:: ENTRIES SUPPLIED

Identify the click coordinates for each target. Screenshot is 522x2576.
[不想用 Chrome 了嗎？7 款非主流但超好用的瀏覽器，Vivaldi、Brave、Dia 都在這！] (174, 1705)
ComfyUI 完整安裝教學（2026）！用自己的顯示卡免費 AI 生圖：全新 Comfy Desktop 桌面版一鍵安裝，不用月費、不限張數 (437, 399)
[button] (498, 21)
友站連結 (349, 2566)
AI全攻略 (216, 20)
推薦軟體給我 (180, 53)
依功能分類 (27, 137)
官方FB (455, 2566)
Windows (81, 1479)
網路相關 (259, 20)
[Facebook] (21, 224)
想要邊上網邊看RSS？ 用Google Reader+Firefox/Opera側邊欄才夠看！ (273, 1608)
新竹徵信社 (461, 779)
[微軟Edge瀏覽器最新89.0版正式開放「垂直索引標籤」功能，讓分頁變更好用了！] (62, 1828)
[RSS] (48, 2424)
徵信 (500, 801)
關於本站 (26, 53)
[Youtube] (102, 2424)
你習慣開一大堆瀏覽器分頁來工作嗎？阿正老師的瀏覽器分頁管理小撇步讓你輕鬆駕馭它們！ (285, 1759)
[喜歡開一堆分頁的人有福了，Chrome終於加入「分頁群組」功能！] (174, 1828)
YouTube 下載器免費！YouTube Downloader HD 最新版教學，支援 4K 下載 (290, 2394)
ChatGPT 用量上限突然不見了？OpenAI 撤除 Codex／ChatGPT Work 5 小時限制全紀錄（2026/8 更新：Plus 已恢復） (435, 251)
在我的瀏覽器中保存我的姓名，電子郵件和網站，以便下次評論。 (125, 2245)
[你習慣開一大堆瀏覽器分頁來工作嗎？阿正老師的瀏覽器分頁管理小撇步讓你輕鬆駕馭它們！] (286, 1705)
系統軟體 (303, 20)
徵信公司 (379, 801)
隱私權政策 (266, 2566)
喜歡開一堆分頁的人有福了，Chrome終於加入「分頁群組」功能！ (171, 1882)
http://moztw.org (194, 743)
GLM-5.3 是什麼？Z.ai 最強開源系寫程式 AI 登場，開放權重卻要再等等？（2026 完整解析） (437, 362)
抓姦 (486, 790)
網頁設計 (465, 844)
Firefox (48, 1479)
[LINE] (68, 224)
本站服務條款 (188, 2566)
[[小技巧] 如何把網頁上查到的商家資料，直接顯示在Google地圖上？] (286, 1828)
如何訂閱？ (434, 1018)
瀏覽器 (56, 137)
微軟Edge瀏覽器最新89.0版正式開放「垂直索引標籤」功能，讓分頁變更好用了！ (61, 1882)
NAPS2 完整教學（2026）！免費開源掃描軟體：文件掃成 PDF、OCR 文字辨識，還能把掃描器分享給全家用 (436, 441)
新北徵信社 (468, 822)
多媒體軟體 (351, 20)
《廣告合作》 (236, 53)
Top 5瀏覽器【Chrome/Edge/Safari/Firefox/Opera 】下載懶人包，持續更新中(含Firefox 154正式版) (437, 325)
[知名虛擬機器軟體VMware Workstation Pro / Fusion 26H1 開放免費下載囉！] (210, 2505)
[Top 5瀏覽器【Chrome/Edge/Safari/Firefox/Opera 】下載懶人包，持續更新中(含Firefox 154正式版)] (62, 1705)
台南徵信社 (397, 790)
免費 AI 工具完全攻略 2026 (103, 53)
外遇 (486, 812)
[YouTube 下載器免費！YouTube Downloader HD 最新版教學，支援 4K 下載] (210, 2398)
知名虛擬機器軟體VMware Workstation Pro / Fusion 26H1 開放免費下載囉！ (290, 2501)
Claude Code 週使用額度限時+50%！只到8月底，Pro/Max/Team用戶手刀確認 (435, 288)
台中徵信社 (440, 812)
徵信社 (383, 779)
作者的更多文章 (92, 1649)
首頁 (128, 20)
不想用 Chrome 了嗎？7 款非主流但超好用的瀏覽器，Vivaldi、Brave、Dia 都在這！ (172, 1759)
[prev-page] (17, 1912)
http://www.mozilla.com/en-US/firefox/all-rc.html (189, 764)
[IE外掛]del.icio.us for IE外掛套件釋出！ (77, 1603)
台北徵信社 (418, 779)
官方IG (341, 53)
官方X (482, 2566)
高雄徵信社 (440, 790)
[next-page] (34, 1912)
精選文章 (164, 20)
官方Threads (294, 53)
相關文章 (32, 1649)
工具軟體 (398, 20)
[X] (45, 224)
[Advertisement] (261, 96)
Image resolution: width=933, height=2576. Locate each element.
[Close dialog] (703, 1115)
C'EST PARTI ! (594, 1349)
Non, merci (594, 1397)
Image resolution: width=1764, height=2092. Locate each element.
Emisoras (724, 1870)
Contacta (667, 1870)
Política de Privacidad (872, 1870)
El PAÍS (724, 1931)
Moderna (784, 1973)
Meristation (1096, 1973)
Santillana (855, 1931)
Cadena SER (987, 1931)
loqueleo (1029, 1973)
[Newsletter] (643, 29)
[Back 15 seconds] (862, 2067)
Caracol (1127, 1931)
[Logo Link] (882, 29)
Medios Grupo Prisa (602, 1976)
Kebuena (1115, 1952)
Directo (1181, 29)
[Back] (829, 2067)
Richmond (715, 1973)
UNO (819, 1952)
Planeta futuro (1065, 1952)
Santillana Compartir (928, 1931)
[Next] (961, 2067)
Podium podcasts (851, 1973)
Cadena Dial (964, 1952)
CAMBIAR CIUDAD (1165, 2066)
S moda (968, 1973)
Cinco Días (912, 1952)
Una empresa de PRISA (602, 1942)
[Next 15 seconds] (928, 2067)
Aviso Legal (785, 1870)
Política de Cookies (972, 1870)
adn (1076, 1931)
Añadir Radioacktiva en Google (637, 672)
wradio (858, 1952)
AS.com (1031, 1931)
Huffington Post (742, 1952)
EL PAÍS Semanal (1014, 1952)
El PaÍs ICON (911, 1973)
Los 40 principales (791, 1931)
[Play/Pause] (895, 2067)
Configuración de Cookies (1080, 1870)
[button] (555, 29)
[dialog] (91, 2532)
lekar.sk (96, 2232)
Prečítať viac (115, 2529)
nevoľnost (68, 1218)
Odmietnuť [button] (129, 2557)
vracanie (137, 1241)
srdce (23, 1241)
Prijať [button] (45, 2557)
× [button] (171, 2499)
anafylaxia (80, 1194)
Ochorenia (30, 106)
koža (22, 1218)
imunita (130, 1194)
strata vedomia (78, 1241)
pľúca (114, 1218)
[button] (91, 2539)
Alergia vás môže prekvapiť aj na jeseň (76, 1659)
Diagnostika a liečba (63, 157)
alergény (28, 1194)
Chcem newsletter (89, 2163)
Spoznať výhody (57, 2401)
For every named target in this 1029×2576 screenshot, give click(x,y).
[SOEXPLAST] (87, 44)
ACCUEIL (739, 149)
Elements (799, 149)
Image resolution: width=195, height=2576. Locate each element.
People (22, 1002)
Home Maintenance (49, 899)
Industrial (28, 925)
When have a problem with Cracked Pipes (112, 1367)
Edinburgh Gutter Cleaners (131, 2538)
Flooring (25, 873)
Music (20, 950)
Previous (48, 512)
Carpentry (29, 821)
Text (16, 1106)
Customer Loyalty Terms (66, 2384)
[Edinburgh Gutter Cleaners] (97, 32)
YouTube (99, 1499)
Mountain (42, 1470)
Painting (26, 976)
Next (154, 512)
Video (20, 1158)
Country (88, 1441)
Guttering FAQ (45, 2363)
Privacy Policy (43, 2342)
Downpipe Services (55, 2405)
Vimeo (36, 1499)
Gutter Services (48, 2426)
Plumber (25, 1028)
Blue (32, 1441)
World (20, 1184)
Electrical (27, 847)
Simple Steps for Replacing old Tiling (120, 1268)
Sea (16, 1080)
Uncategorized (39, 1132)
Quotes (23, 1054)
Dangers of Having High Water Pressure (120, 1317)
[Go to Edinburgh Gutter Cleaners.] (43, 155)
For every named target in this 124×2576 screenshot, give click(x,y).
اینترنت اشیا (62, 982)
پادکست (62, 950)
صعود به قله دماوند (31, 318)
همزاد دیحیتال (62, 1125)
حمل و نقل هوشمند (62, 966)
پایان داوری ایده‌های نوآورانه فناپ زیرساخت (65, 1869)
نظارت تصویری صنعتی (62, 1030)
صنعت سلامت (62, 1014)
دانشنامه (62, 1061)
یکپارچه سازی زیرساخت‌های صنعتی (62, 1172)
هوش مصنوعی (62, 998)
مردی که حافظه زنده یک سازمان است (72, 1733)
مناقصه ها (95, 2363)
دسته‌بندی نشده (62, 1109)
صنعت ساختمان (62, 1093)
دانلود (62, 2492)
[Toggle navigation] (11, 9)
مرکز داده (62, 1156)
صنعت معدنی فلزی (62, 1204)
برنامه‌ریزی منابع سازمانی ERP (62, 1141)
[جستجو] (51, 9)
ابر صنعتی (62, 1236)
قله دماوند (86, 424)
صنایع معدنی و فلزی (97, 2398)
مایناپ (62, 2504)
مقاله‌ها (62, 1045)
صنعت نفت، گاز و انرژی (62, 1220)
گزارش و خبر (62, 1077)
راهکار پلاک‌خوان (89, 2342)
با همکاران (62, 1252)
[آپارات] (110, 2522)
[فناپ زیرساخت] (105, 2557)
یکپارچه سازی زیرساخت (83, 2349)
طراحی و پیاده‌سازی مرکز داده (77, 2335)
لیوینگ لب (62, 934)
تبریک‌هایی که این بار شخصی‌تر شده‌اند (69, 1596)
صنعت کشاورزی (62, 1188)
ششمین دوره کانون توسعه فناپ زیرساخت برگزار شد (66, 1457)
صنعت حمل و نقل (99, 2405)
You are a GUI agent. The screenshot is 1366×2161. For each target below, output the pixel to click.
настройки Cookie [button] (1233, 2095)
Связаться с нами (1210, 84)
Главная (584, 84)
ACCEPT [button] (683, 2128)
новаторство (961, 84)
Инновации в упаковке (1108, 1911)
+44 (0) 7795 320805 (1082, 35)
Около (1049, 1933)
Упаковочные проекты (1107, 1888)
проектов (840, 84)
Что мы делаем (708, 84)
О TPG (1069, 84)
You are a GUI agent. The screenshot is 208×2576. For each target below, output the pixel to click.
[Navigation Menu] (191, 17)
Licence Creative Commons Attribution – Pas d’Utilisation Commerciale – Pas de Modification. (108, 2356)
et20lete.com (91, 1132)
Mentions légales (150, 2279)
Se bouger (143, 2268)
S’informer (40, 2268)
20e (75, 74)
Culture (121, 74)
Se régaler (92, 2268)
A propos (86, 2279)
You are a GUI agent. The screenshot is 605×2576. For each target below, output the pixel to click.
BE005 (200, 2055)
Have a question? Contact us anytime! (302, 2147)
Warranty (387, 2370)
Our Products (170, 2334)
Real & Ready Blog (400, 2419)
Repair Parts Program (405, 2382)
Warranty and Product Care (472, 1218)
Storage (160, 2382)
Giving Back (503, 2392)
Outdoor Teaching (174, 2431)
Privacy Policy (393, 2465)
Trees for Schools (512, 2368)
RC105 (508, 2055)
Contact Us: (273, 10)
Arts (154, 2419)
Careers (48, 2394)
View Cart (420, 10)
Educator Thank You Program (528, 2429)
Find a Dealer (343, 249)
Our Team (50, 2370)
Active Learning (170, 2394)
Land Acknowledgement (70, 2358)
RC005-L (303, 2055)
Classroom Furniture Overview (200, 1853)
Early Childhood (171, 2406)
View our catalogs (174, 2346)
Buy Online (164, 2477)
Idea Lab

::::

## [WHAT THE EXERCISE ASKS]
What is the number of lines in the entries above that include the word "Locate"? Answer with that number alone.

## [TASK RESPONSE]
3